Going down the data below, set down exactly the line with "602x339 pixels." and each line after it through the line with "Select the 双向交易"; no other lines.

[Stored items]
========

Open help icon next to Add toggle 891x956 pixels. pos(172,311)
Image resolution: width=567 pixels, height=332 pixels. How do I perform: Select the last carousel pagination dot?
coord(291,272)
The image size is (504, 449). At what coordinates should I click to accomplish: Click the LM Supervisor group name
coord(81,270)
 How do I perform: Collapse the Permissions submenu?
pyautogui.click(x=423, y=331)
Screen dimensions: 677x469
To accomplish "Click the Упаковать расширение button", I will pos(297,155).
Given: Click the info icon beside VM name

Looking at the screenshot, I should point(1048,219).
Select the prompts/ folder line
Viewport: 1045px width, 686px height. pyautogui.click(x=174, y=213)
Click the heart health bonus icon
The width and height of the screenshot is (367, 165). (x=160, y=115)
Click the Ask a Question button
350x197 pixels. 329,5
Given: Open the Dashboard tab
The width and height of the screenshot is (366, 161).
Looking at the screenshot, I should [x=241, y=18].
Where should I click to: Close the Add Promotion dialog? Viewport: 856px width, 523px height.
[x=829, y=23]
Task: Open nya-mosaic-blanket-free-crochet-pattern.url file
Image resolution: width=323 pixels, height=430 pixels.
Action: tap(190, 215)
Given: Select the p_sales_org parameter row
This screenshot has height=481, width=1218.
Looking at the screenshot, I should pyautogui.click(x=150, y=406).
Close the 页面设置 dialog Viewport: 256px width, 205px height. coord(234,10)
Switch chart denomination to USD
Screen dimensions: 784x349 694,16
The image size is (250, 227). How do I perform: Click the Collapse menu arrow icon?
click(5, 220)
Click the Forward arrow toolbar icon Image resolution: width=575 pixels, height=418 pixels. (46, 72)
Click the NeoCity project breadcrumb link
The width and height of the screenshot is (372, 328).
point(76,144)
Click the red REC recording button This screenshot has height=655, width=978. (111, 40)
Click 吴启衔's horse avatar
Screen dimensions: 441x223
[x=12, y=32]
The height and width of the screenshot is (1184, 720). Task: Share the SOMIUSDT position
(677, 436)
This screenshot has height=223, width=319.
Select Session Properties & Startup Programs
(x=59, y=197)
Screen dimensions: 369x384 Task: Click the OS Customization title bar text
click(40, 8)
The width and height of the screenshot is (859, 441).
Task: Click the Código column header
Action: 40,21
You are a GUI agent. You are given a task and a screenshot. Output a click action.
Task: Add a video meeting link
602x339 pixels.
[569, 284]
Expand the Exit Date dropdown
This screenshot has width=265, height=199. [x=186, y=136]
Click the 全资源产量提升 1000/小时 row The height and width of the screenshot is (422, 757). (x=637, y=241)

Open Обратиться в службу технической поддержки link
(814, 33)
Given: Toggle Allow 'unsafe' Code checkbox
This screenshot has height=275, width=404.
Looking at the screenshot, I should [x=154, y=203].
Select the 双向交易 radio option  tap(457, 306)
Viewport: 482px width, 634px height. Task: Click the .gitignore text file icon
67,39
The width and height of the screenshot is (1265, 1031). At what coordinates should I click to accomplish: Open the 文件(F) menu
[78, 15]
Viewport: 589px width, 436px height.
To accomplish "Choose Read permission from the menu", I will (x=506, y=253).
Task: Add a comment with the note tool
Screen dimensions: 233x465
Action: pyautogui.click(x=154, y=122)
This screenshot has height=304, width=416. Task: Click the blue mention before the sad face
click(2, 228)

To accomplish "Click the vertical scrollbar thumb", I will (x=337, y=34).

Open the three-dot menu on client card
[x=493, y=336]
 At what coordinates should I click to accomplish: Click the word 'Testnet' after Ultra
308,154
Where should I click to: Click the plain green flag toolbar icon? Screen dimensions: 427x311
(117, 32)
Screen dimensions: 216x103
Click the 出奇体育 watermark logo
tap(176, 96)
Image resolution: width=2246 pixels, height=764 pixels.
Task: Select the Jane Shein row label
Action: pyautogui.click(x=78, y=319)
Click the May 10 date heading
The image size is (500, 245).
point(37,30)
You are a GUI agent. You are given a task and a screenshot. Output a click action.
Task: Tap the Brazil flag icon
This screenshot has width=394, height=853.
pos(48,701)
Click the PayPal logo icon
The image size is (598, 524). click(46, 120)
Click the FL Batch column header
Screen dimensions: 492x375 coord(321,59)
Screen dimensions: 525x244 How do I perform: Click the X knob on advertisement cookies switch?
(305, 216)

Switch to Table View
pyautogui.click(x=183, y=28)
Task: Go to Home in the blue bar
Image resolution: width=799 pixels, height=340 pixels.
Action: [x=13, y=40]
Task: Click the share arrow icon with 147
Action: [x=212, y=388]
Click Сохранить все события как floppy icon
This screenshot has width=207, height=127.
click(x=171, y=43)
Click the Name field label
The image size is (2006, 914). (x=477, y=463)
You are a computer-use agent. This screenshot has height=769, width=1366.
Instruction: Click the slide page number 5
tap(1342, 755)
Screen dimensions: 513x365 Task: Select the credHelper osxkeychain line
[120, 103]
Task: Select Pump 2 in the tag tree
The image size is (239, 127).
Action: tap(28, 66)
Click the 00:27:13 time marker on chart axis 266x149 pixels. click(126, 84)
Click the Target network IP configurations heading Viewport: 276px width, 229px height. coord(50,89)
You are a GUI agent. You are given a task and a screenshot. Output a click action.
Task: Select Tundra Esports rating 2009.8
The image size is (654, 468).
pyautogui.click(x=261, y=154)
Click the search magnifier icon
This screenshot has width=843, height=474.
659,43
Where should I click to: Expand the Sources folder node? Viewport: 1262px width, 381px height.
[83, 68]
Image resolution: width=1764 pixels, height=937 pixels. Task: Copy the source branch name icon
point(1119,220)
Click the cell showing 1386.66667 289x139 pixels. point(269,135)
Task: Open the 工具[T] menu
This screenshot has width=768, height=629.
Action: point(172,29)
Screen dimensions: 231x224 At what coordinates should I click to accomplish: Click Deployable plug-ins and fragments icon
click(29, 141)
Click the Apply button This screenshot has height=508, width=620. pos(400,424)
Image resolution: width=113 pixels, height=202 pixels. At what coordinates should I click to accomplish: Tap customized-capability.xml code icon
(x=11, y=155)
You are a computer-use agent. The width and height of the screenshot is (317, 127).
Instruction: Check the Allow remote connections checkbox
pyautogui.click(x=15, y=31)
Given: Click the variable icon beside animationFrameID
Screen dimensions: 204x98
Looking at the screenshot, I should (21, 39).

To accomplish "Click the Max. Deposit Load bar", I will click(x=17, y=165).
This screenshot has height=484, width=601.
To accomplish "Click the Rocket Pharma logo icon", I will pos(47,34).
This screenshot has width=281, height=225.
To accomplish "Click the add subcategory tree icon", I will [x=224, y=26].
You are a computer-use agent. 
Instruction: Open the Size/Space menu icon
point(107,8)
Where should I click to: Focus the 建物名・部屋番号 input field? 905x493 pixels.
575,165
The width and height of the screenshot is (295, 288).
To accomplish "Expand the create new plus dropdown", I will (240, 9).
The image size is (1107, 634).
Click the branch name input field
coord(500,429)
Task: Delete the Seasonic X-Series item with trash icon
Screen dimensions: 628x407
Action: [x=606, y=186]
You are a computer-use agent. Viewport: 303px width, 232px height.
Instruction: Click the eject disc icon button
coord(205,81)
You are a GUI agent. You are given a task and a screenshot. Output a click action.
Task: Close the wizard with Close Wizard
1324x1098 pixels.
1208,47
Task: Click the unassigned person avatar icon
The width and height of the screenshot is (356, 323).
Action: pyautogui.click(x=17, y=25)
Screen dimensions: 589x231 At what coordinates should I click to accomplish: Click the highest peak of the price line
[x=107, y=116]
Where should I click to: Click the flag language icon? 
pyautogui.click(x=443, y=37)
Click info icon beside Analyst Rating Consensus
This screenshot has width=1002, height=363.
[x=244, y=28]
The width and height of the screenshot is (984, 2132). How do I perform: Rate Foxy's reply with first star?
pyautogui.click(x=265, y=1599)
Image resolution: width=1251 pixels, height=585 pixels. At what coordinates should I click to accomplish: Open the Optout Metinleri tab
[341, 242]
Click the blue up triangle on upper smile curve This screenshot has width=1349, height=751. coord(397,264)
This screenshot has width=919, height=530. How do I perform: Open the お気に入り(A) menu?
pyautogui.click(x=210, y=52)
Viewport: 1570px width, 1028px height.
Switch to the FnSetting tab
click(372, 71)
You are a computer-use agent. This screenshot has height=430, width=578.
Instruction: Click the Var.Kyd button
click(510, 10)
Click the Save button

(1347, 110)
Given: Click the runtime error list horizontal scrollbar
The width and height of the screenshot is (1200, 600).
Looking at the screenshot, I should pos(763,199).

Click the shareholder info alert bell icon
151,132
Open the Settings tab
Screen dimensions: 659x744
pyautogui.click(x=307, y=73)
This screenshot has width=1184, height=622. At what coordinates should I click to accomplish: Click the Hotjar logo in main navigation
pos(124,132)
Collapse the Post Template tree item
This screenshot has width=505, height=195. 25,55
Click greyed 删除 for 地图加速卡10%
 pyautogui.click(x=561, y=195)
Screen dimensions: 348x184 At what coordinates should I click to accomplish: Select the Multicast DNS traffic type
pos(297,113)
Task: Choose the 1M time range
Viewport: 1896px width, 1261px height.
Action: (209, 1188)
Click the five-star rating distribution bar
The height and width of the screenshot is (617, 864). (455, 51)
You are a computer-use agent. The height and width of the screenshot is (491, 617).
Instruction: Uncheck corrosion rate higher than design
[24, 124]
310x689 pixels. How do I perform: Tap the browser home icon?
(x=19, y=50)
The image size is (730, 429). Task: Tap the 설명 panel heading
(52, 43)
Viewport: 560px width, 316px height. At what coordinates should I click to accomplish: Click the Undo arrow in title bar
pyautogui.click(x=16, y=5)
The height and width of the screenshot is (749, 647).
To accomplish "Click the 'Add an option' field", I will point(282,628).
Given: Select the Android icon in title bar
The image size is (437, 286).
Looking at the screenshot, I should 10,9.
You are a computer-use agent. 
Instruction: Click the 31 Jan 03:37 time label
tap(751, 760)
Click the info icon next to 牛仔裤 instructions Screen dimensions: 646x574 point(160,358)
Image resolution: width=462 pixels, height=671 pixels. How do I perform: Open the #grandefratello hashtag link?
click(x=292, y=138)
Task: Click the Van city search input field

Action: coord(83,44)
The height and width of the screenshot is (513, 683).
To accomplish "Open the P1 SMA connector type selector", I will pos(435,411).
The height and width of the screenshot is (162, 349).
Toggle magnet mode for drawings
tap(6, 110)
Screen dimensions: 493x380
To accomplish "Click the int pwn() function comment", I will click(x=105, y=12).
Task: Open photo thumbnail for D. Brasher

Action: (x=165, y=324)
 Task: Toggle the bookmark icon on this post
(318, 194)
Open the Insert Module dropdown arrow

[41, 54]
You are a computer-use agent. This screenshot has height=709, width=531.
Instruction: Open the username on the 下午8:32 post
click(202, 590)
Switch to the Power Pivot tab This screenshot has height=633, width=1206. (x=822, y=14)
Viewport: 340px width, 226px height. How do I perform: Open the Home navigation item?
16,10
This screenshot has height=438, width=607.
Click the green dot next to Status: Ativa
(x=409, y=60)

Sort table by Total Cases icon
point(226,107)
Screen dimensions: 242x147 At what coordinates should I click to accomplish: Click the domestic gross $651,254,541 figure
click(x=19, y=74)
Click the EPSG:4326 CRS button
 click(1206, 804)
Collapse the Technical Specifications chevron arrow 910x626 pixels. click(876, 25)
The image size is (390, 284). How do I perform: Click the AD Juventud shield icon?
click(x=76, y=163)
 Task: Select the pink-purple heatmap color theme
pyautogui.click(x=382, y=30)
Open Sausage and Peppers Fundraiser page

========

- _YOUR SOLUTION_:
602x339 pixels.
[569, 284]
Expand the Exit Date dropdown
This screenshot has width=265, height=199. [x=186, y=136]
Click the 全资源产量提升 1000/小时 row The height and width of the screenshot is (422, 757). (x=637, y=241)

Open Обратиться в службу технической поддержки link
(814, 33)
Given: Toggle Allow 'unsafe' Code checkbox
This screenshot has height=275, width=404.
Looking at the screenshot, I should [x=154, y=203].
Select the 双向交易 radio option  tap(457, 306)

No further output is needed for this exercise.